**Source:**
Stephen S. Pawlowski is Intel’s Senior Fellow and Chief Technology Officer for the Datacenter & Connected Systems Group (DCSG) and General Manager for the Architecture Group & DCSG Pathfinding. On June 18, Steve will be keynoting at the International Supercomputing Conference (ISC’13) and the topic of his talk is Moore’ Law. Here’s a Q&A session between Steve and ISC.
1.In his book, Physics of the Future, Michio Kaku says that Moore’s Law is nearing its end. Many in the high-performance computing community also share this belief; they are saying that after 2013 transistor counts and densities will double only every three years. Will Intel prove the skeptics wrong?
I expect that we will. The pace of innovation in the electronics industry is accelerating actually. The demand for smaller, lower power devices with new capabilities is not just being driven by the PC industry anymore, but is strongly being driven by the consumer electronics industry as well. When we look at the exascale space and the big data analytics space, the demand continues to be very strong. Intel continues to drive process innovation to meet those demands. It’s a law of economics really… that supply and demand are closely related… were motivated to serve the exploding global marketplace…and we will.
2. Chip design in the past was mostly focused on the aspect of performance increase. This appears to be changing. Do you agree that energy efficiency, that is performance per watt, is now the predominant design criteria?
I disagree that design for performance per watt is new. Intel has been focusing on energy efficiency in semiconductors for 20 years. What has changed is the explosion in the ways computing reach the consumer. We have been squeezing more performance per watt into our processors not only because of data center power limits, but also to increase performance and battery life of our notebook and mobile products.

**Stored data:**
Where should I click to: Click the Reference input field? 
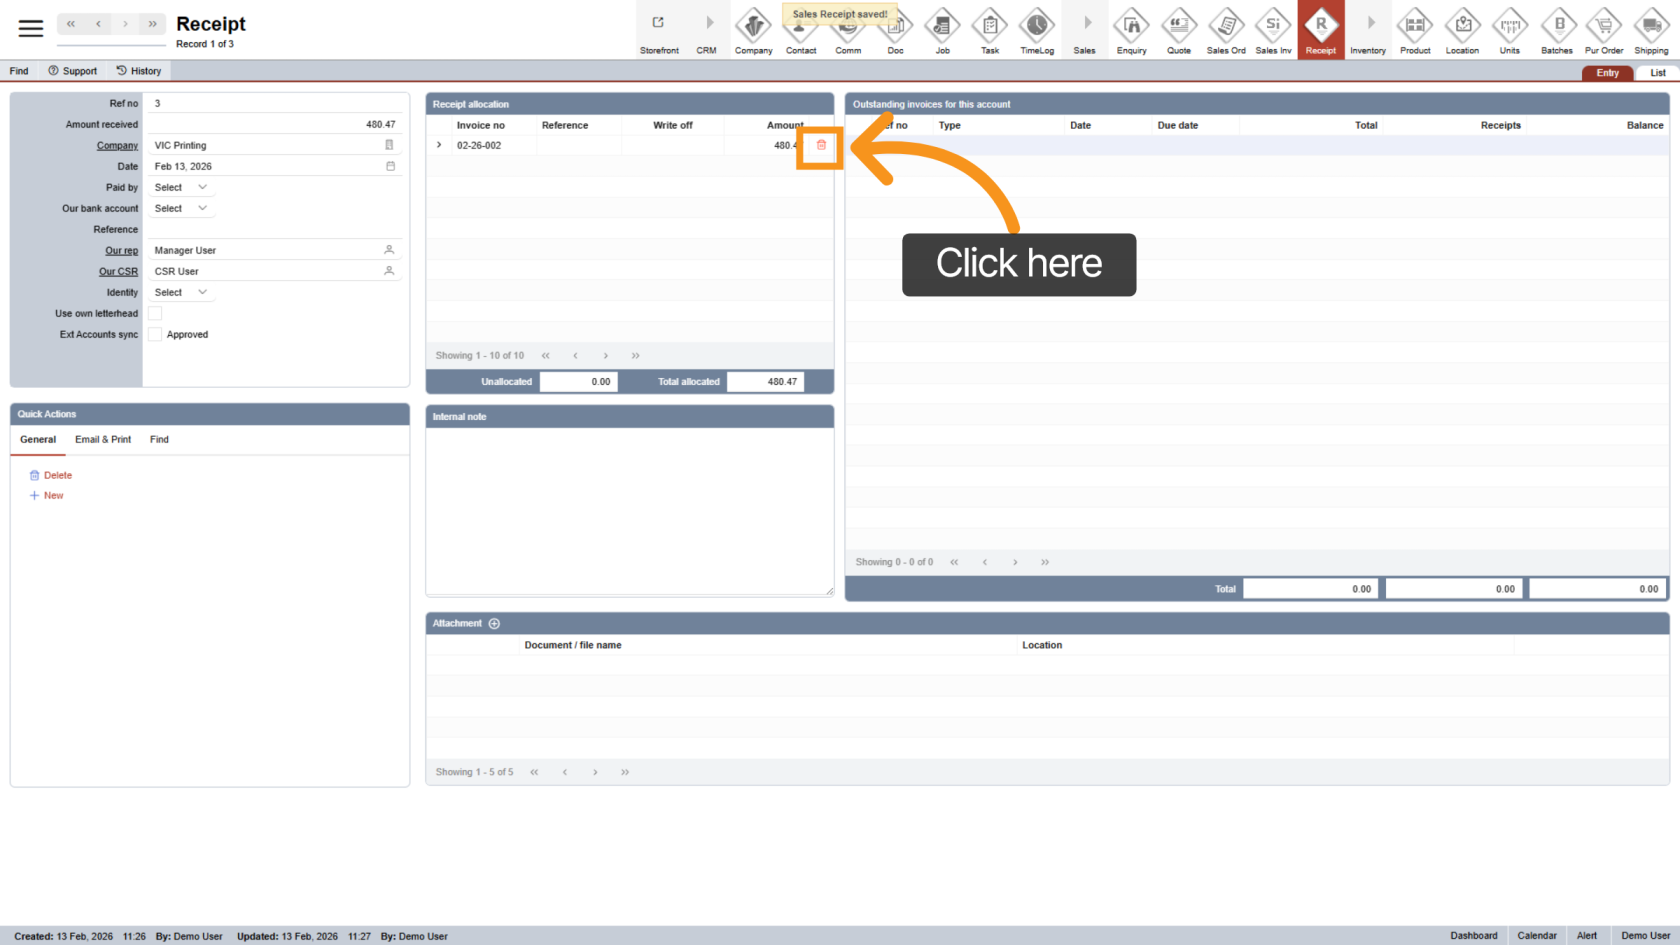[274, 229]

**To do:** Return the passage of the Moore's Law interview above between "Stephen S. Pawlowski" and "Steve and ISC.", inclusive, copied word for word.

**Solution for this exercise:**
Stephen S. Pawlowski is Intel’s Senior Fellow and Chief Technology Officer for the Datacenter & Connected Systems Group (DCSG) and General Manager for the Architecture Group & DCSG Pathfinding. On June 18, Steve will be keynoting at the International Supercomputing Conference (ISC’13) and the topic of his talk is Moore’ Law. Here’s a Q&A session between Steve and ISC.